[HN Gopher] Show HN: Superglue - open source API connector that ...
       ___________________________________________________________________
        
       Show HN: Superglue - open source API connector that writes its own
       code
        
       Hi HN, we're Stefan and Adina, and we're building superglue
       (https://superglue.cloud). superglue allows you to connect to any
       API/data source and get the data you want in the format you need.
       It's an open-source proxy server which sits between you and your
       target APIs. Thus, you can easily deploy it into your own infra.

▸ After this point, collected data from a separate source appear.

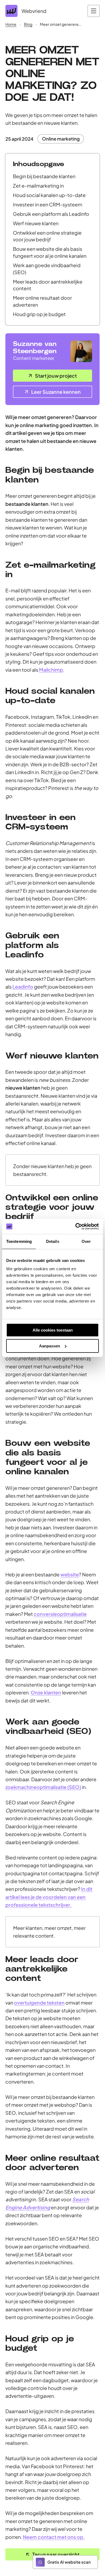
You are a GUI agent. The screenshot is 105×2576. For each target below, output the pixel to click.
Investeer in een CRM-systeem (47, 204)
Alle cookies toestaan (53, 1330)
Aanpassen (49, 1346)
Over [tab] (86, 1241)
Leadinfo (22, 986)
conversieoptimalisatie (60, 1614)
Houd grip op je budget (39, 314)
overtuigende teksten (39, 2002)
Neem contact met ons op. (54, 2537)
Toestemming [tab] (19, 1241)
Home (10, 24)
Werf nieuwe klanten (35, 223)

       If you're spending a lot of time writing code connecting to weird
       APIs, fumbling with custom fields in foreign language ERPs, mapping
       JSONs, extracting data from compressed CSVs sitting on FTP servers,
       and making sure your integrations don't break when something
       unexpected comes through, superglue might be for you.  Here's how
       it works: You define your desired data schema and provide basic
       instructions about an API endpoint (like "get all issues from
       Jira"). superglue then does the following:  - Automatically
       generates the API configuration by analyzing API docs.  - Handles
       pagination, authentication, and error retries.  - Transforms
       response data into the exact schema you want using JSONata
       expressions.  - Validates that all data coming through follows that
       schema, and fixes transformations when they break.  We built this
       after noticing how much of our team's time was spent building and
       maintaining data integration code. Our approach is a bit different
       to other solutions out there because we (1) use LLMs to generate
       mapping code, so you can basically build your own universal API
       with the exact fields that you need, and (2) validate that what you
       get is what you're supposed to get, with the ability to "self-heal"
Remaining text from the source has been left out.